§ **Objectifs**:
(a) Selon l'extrait sur Henri IV, en quelle année l'épopée de Voltaire prit-elle le titre de La Henriade ?
(b) Recopiez à l'identique le passage de l'extrait sur Henri IV allant de « Voltaire embastillé, avide » jusqu'à « Tasse, pas moins. ».

Histoire

[CEH] Henri IV après Henri IV (1610-2010), par Jacques Perot. Partie 3 : Le siècle des Lumières : de la “Henriade” à “La Partie de chasse” de Collé

Henri IV après Henri IV (1610-2010)

Par Jacques Perot

Partie 1 : Le temps de l’émotion et des témoignages

Partie 2 : Le temple de l’histoire

Partie 3. Le siècle des Lumières : de la Henriade à La Partie de chasse de Collé

« Je chante ce héros qui régna sur la France,
Et par droit de conquête, et par droit de naissance,
Qui, par de longs malheurs, apprit à gouverner,
Calma les factions, sut vaincre et pardonner,
Confondit et Mayenne et la Ligue et l’Ibère,
Et fut de ses sujets le vainqueur et le père. »

On l’a reconnu, ces vers sortent de la plume d’un écrivain et poète, d’un homme de vingt-quatre ans qui se voulut surtout philosophe et qui, entre les quatre murs de la chambre où il était logé, contre sa volonté, aux frais du roi, s’empara de la figure d’Henri IV pour en faire l’instrument de ses ambitions.

Voltaire embastillé, avide de gloire littéraire et de reconnaissance mondaine, veut avec son épopée henricienne créer une œuvre qui prenne la plus haute place dans la hiérarchie de la poésie classique. Elle devait, selon lui, être digne de l’Illiade d’Homère, de l’Énéïde de Virgile, du Roland furieux de l’Arioste ou de la Jérusalem délivrée du Tasse, pas moins.

Sa Ligue ou Henri le Grand, dont la plus grande part fut rédigée en 1717-1718, pendant ses loisirs forcés, devint en 1723 La Henriade, dont le projet d’édition en France fut ruiné par le refus de la dédicace au roi. Si les siècles suivants n’ont sans doute pas placé La Henriade au niveau littéraire revendique par l’auteur, il reste que Voltaire a façonné, à sa manière, un Henri IV modèle du souverain éclairé.

§ **Données fournies**:
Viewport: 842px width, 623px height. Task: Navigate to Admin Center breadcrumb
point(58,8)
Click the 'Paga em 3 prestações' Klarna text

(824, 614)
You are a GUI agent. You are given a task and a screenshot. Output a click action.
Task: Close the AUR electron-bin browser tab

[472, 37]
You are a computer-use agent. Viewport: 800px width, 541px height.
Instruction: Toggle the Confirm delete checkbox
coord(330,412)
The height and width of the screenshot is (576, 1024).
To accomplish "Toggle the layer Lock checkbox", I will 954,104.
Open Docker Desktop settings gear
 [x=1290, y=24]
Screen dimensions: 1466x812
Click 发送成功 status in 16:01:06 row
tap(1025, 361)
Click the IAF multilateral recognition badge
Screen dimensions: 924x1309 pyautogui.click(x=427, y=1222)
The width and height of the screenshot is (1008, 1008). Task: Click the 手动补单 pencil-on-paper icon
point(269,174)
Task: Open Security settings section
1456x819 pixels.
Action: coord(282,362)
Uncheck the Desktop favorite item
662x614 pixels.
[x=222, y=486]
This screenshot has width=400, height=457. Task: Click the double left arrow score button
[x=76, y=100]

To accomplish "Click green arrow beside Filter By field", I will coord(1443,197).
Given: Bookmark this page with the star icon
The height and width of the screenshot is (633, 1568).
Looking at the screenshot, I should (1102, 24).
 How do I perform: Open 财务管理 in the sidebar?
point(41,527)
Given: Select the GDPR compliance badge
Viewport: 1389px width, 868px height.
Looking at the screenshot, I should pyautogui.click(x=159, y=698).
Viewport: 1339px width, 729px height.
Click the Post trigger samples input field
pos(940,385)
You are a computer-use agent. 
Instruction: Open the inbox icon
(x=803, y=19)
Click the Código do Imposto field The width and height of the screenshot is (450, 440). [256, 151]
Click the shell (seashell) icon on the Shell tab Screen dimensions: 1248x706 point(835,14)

§ **Résultats par tâche**:
(a) En 1723.

(b)
Voltaire embastillé, avide de gloire littéraire et de reconnaissance mondaine, veut avec son épopée henricienne créer une œuvre qui prenne la plus haute place dans la hiérarchie de la poésie classique. Elle devait, selon lui, être digne de l’Illiade d’Homère, de l’Énéïde de Virgile, du Roland furieux de l’Arioste ou de la Jérusalem délivrée du Tasse, pas moins.